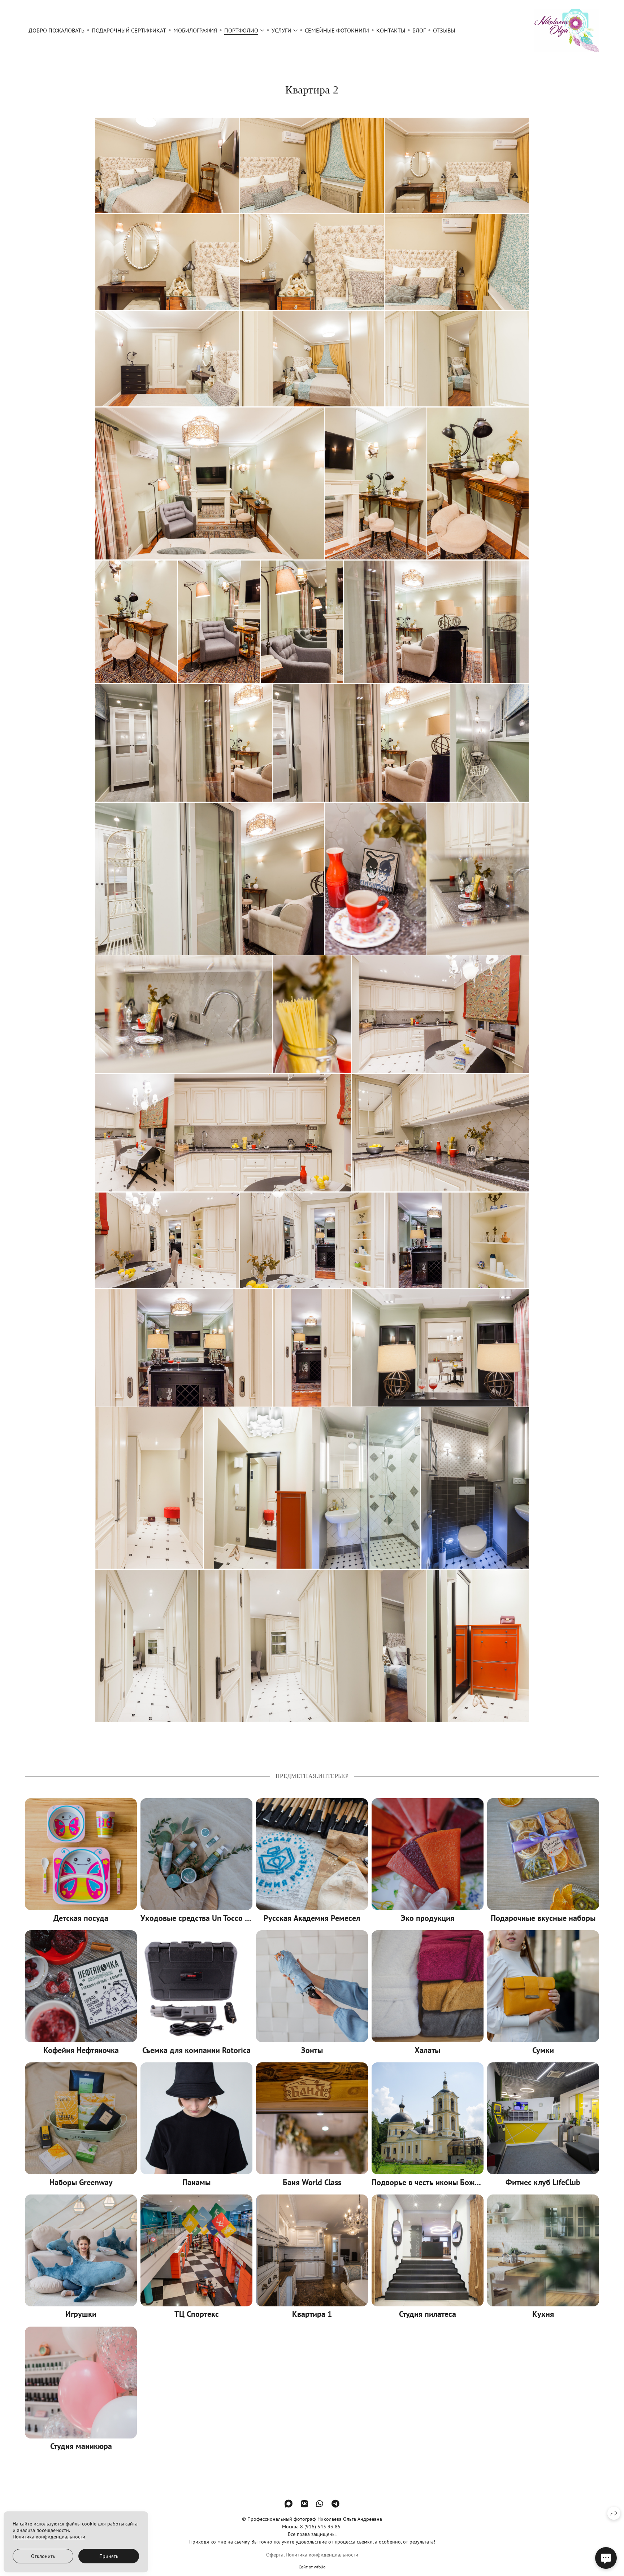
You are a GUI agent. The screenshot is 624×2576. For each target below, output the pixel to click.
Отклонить (43, 2556)
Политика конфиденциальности (322, 2554)
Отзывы (444, 30)
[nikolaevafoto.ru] (566, 30)
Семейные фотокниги (337, 30)
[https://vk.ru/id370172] (304, 2503)
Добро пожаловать (56, 30)
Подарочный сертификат (129, 30)
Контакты (390, 30)
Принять (108, 2556)
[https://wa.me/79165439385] (319, 2503)
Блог (419, 30)
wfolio (319, 2567)
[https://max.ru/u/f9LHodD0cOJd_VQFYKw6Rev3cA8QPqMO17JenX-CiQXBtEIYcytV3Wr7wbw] (288, 2503)
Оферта (274, 2554)
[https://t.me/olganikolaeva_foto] (335, 2503)
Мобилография (195, 30)
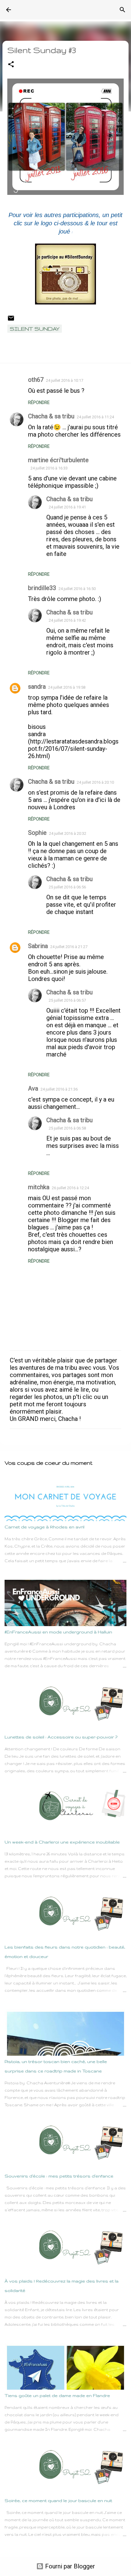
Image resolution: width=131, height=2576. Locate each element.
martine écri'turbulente (58, 460)
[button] (11, 65)
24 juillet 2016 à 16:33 (49, 468)
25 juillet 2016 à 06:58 (67, 1128)
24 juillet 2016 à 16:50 (77, 588)
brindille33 (42, 588)
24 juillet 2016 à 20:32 (67, 833)
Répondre (39, 402)
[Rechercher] (122, 9)
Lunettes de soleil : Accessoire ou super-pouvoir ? (61, 1736)
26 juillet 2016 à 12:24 (70, 1188)
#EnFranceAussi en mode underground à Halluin (58, 1631)
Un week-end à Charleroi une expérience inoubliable (62, 1842)
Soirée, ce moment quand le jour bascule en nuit (58, 2500)
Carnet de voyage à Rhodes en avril (44, 1526)
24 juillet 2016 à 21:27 (68, 946)
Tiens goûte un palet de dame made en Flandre (57, 2395)
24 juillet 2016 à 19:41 (67, 507)
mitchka (38, 1187)
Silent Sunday (34, 329)
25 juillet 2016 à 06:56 (67, 887)
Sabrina (38, 946)
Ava (33, 1088)
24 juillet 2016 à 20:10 (95, 782)
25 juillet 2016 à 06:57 (67, 1000)
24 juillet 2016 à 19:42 (67, 620)
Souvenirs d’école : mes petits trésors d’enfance (59, 2176)
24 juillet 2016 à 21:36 (59, 1089)
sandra (37, 686)
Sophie (37, 832)
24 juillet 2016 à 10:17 (64, 380)
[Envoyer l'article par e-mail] (11, 320)
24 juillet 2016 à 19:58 (66, 687)
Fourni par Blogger (69, 2566)
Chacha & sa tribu (51, 416)
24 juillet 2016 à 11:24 (95, 417)
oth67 (36, 379)
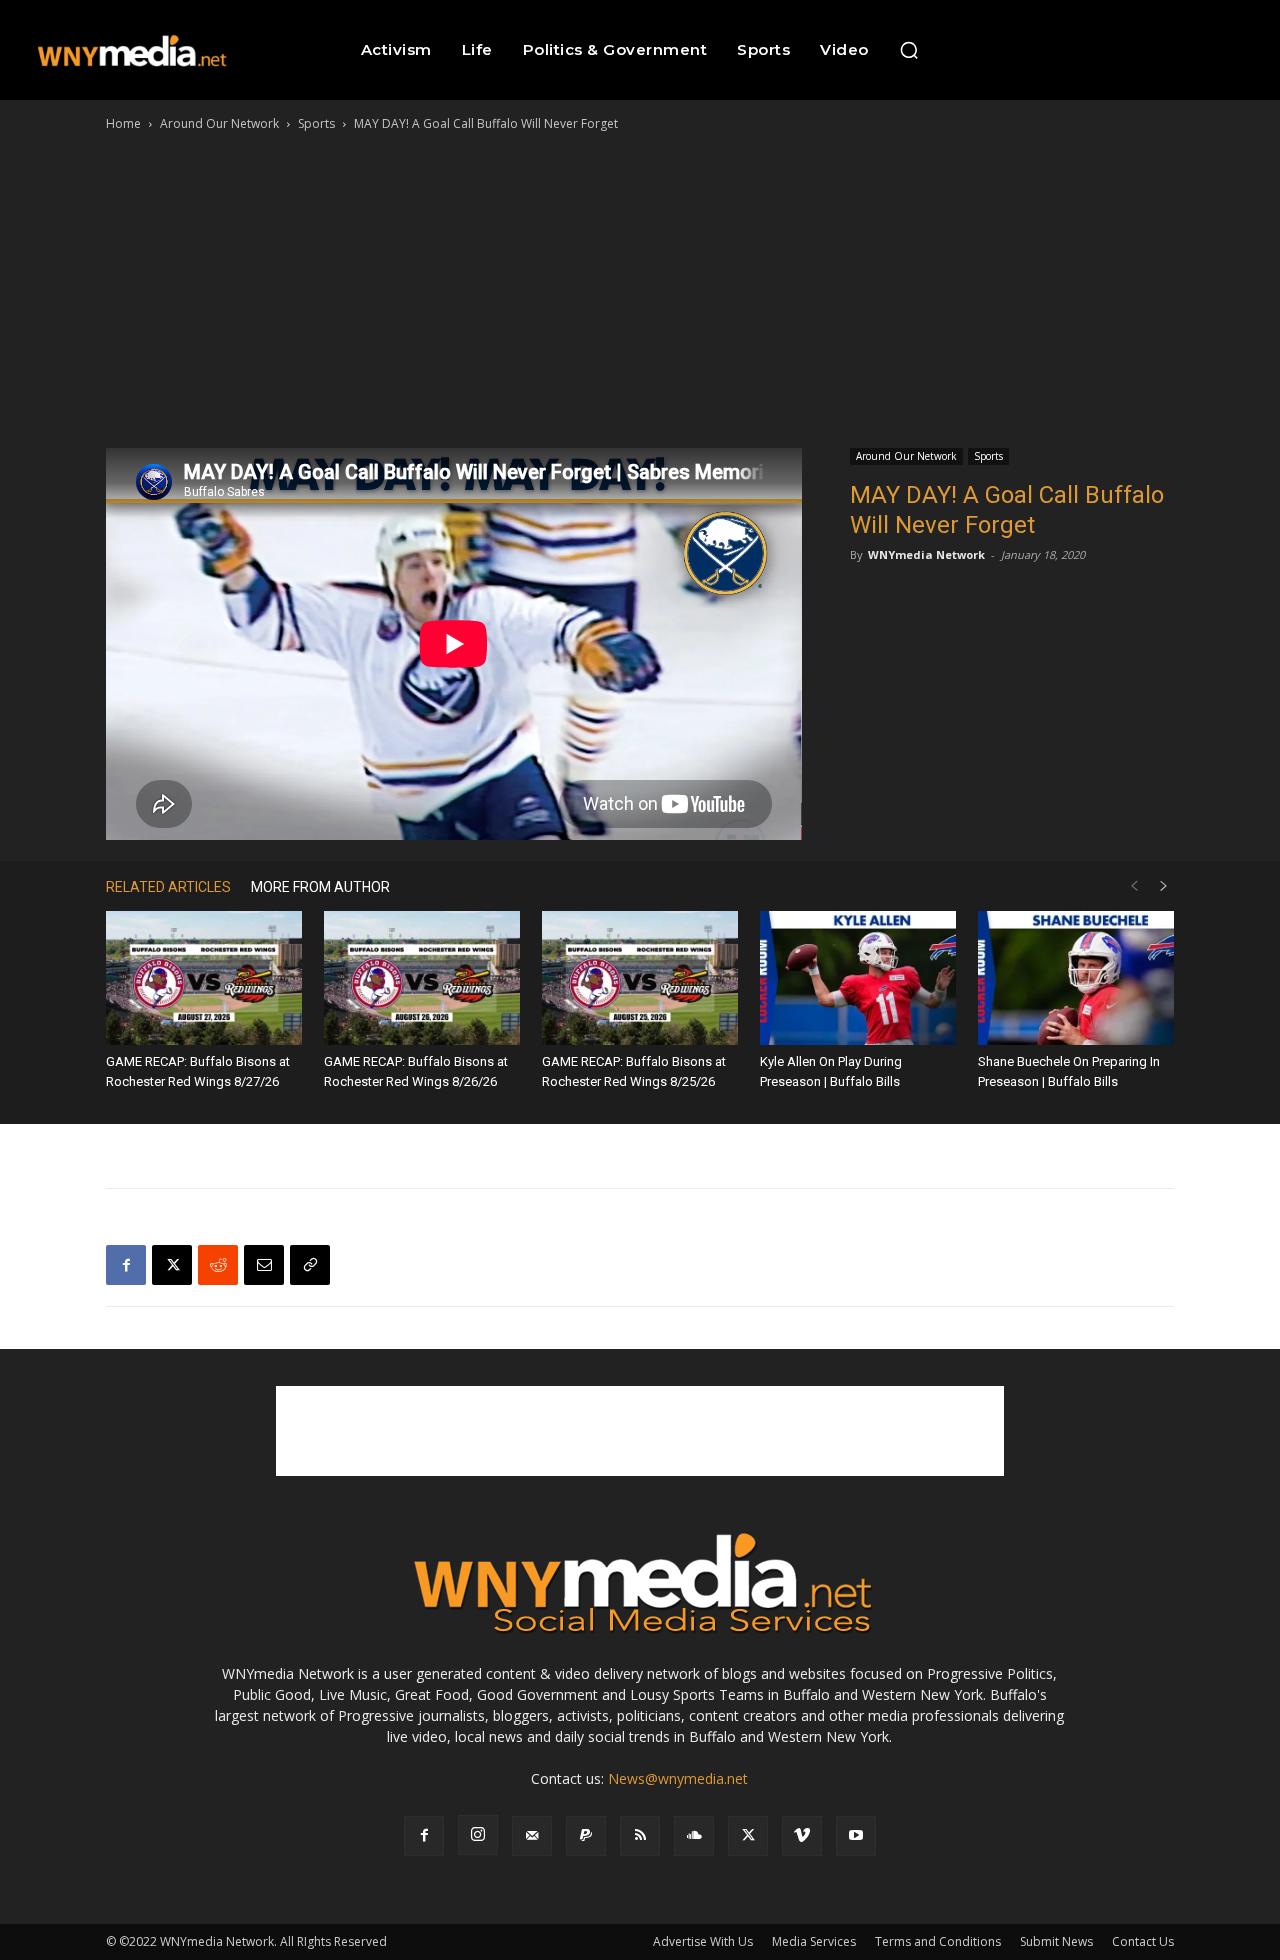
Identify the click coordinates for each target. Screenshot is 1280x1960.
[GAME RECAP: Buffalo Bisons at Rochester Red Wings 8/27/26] (204, 978)
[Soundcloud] (694, 1836)
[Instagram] (478, 1835)
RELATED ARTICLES (168, 887)
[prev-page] (1134, 886)
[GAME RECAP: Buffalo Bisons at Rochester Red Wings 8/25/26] (640, 978)
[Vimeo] (802, 1836)
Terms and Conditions (938, 1941)
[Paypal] (586, 1836)
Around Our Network (219, 123)
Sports (316, 123)
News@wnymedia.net (678, 1778)
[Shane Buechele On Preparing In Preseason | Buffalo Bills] (1076, 978)
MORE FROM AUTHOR (320, 887)
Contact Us (1143, 1941)
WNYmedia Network (926, 554)
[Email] (264, 1265)
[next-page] (1164, 886)
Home (123, 123)
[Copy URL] (310, 1265)
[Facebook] (126, 1265)
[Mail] (532, 1836)
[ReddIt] (218, 1265)
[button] (909, 50)
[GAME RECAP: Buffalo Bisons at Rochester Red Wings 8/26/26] (422, 978)
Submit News (1056, 1941)
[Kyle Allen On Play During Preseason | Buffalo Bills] (858, 978)
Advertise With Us (703, 1941)
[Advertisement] (640, 285)
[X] (172, 1265)
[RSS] (640, 1836)
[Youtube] (856, 1836)
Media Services (814, 1941)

──────────────────────────────

Work instruction:
Set the entire listing down again, exact in every line, without any pictures.

Task result:
You are a GUI agent. The screenshot is 624×2576. For each target below, output the pixel to click.
Отклонить (43, 2556)
Политика конфиденциальности (322, 2554)
Отзывы (444, 30)
[nikolaevafoto.ru] (566, 30)
Семейные фотокниги (337, 30)
[https://vk.ru/id370172] (304, 2503)
Добро пожаловать (56, 30)
Подарочный сертификат (129, 30)
Контакты (390, 30)
Принять (108, 2556)
[https://wa.me/79165439385] (319, 2503)
Блог (419, 30)
wfolio (319, 2567)
[https://max.ru/u/f9LHodD0cOJd_VQFYKw6Rev3cA8QPqMO17JenX-CiQXBtEIYcytV3Wr7wbw] (288, 2503)
Оферта (274, 2554)
[https://t.me/olganikolaeva_foto] (335, 2503)
Мобилография (195, 30)
Image resolution: width=131, height=2576. Locate each element.
martine écri'turbulente (58, 460)
[button] (11, 65)
24 juillet 2016 à 16:33 (49, 468)
25 juillet 2016 à 06:58 (67, 1128)
24 juillet 2016 à 16:50 (77, 588)
brindille33 (42, 588)
24 juillet 2016 à 20:32 (67, 833)
Répondre (39, 402)
[Rechercher] (122, 9)
Lunettes de soleil : Accessoire ou super-pouvoir ? (61, 1736)
26 juillet 2016 à 12:24 (70, 1188)
#EnFranceAussi en mode underground à Halluin (58, 1631)
Un week-end à Charleroi une expérience inoubliable (62, 1842)
Soirée, ce moment quand le jour bascule en nuit (58, 2500)
Carnet de voyage à Rhodes en avril (44, 1526)
24 juillet 2016 à 21:27 (68, 946)
Tiens goûte un palet de dame made en Flandre (57, 2395)
24 juillet 2016 à 19:41 (67, 507)
mitchka (38, 1187)
Silent Sunday (34, 329)
25 juillet 2016 à 06:56 (67, 887)
Sabrina (38, 946)
Ava (33, 1088)
24 juillet 2016 à 20:10 (95, 782)
25 juillet 2016 à 06:57 (67, 1000)
24 juillet 2016 à 19:42 (67, 620)
Souvenirs d’école : mes petits trésors d’enfance (59, 2176)
24 juillet 2016 à 21:36 (59, 1089)
sandra (37, 686)
Sophie (37, 832)
24 juillet 2016 à 10:17 (64, 380)
[Envoyer l'article par e-mail] (11, 320)
24 juillet 2016 à 19:58 (66, 687)
Fourni par Blogger (69, 2566)
Chacha & sa tribu (51, 416)
24 juillet 2016 à 11:24 (95, 417)
oth67 (36, 379)
Identify the click coordinates for each target. Screenshot is 1280x1960.
[GAME RECAP: Buffalo Bisons at Rochester Red Wings 8/27/26] (204, 978)
[Soundcloud] (694, 1836)
[Instagram] (478, 1835)
RELATED ARTICLES (168, 887)
[prev-page] (1134, 886)
[GAME RECAP: Buffalo Bisons at Rochester Red Wings 8/25/26] (640, 978)
[Vimeo] (802, 1836)
Terms and Conditions (938, 1941)
[Paypal] (586, 1836)
Around Our Network (219, 123)
Sports (316, 123)
News@wnymedia.net (678, 1778)
[Shane Buechele On Preparing In Preseason | Buffalo Bills] (1076, 978)
MORE FROM AUTHOR (320, 887)
Contact Us (1143, 1941)
WNYmedia Network (926, 554)
[Email] (264, 1265)
[next-page] (1164, 886)
Home (123, 123)
[Copy URL] (310, 1265)
[Facebook] (126, 1265)
[Mail] (532, 1836)
[ReddIt] (218, 1265)
[button] (909, 50)
[GAME RECAP: Buffalo Bisons at Rochester Red Wings 8/26/26] (422, 978)
Submit News (1056, 1941)
[Kyle Allen On Play During Preseason | Buffalo Bills] (858, 978)
Advertise With Us (703, 1941)
[Advertisement] (640, 285)
[X] (172, 1265)
[RSS] (640, 1836)
[Youtube] (856, 1836)
Media Services (814, 1941)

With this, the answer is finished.